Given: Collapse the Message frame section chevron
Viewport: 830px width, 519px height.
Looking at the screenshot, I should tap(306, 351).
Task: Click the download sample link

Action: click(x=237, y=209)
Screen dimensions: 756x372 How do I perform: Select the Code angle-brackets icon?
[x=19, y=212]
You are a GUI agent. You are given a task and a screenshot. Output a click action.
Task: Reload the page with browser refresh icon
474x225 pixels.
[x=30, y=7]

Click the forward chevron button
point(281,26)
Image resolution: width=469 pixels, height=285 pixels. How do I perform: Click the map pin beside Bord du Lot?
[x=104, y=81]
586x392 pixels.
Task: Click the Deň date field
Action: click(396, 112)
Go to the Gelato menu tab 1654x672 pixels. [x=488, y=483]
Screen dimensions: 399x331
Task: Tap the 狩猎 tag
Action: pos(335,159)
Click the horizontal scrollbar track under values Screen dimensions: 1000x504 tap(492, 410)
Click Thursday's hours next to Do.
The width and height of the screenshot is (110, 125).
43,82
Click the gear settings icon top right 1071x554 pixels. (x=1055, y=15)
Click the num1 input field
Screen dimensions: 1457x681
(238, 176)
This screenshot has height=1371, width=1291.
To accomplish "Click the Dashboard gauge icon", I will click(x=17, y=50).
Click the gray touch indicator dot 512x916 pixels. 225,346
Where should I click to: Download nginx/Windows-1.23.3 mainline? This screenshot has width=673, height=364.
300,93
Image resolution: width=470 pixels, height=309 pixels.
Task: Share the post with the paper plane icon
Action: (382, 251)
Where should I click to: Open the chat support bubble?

------------------------

Lo que se pide:
Reproduce sin ningún cambio las líneas del listado que empiezan en la que contiene "Click the horizontal" y siguen hasta el final del listado, incluyendo la primera y la última.

La respuesta:
Click the horizontal scrollbar track under values Screen dimensions: 1000x504 tap(492, 410)
Click Thursday's hours next to Do.
The width and height of the screenshot is (110, 125).
43,82
Click the gear settings icon top right 1071x554 pixels. (x=1055, y=15)
Click the num1 input field
Screen dimensions: 1457x681
(238, 176)
This screenshot has height=1371, width=1291.
To accomplish "Click the Dashboard gauge icon", I will click(x=17, y=50).
Click the gray touch indicator dot 512x916 pixels. 225,346
Where should I click to: Download nginx/Windows-1.23.3 mainline? This screenshot has width=673, height=364.
300,93
Image resolution: width=470 pixels, height=309 pixels.
Task: Share the post with the paper plane icon
Action: (382, 251)
Where should I click to: Open the chat support bubble?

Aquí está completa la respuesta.